Pope Benedict today accepted the resignation of Bishop Donal Murray of Limerick, Ireland. The Dublin (Murphy) Report described the way the bishop had dealt with allegations of the abuse of children by a priest in the Archdiocese of Dublin as 'inexcusable'. Bishop Murray was an auxiliary bishop of the archdiocese at the time.
Statement by Bishop Donal Murray on his resignation as Bishop of Limerick
17 December 2009
Bishop Donal Murray has today, 17th December 2009, confirmed that the Pope has accepted his resignation with immediate effect as Bishop of the Diocese of Limerick. Bishop Murray’s resignation has been announced by the Holy See today at 11 a.m.
Announcing his decision to a congregation, including priests of the Diocese, people working in the Diocesan Office and the Diocesan Pastoral Centre, at 11 a.m. in St. John’s Cathedral, Bishop Murray said: “I met the Cardinal Prefect of the Congregation for Bishops on Monday 7th December. I asked him to bring my resignation as Bishop of Limerick to Pope Benedict. The Holy Father has accepted my resignation which takes effect from this morning at 11 a.m. Irish time.

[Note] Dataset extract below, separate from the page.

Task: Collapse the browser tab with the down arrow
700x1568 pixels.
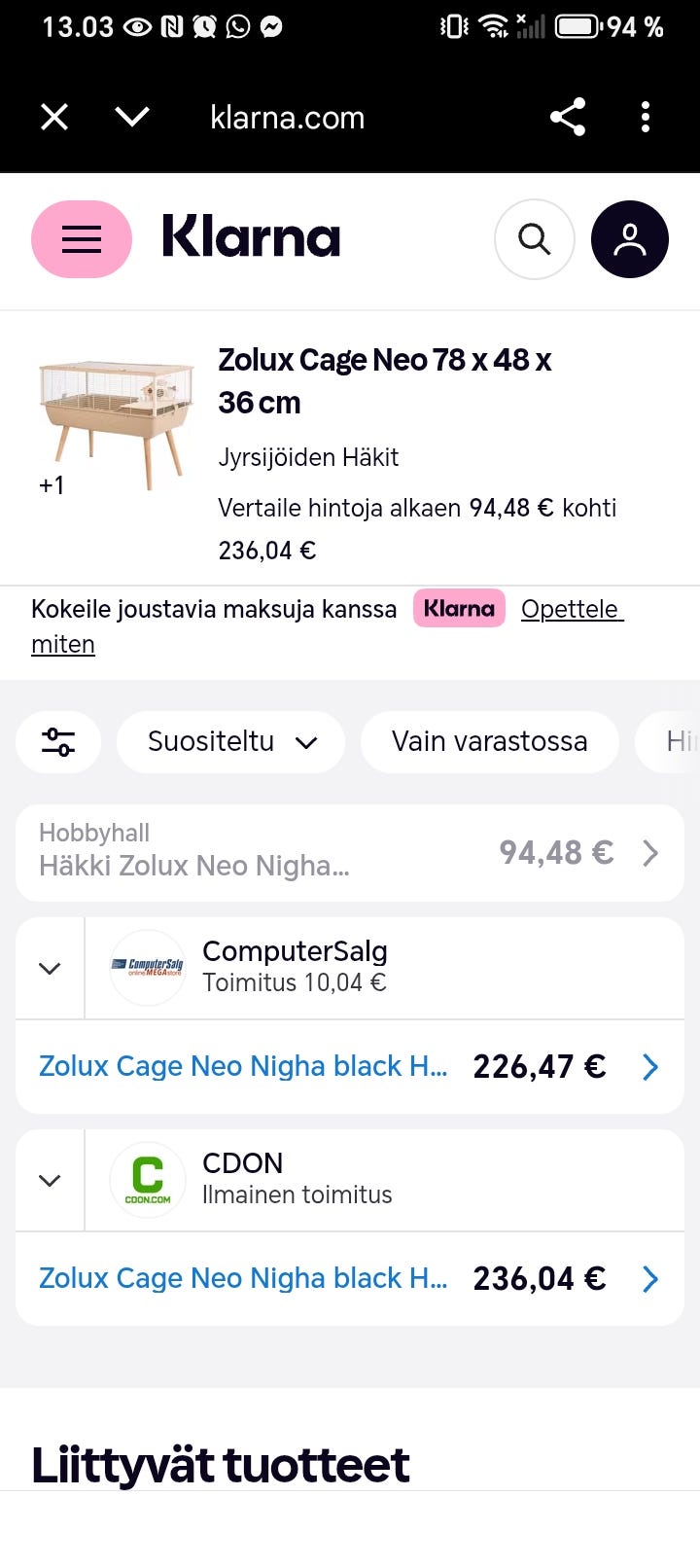Action: coord(131,117)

“I have heard the views of many survivors, especially in the days following the publication of the Murphy Report. Some expressed the wish that I should resign; others asked me not to do so. I know full well that my resignation cannot undo the pain that survivors of abuse have suffered in the past and continue to suffer each day. I humbly apologise once again to all who were abused as little children. To all survivors of abuse I repeat that my primary concern is to assist in every way that I can, on their journey towards finding closure and serenity.

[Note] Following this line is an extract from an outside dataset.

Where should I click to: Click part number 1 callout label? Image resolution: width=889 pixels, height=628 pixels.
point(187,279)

“A bishop is meant to be a person who seeks to lead and inspire all the people of the diocese in living as a community united in the truth and love of Christ. I asked the Holy Father to allow me to resign and to appoint a new bishop to the Diocese because I believe that my presence will create difficulties for some of the survivors who must have first place in our thoughts and prayers.
“Let my last words as Bishop of Limerick be those I spoke in St. Joseph's on 29th November last: ‘We are people who believe that God’s mercy and God’s healing are without limit. We are meant to be bearers of that hope to one another and especially to people whose trust was betrayed when they were just little children and who endured the terror, helplessness and suffering inflicted by a frightening and dominant adult. They should always have a special place in our prayers’."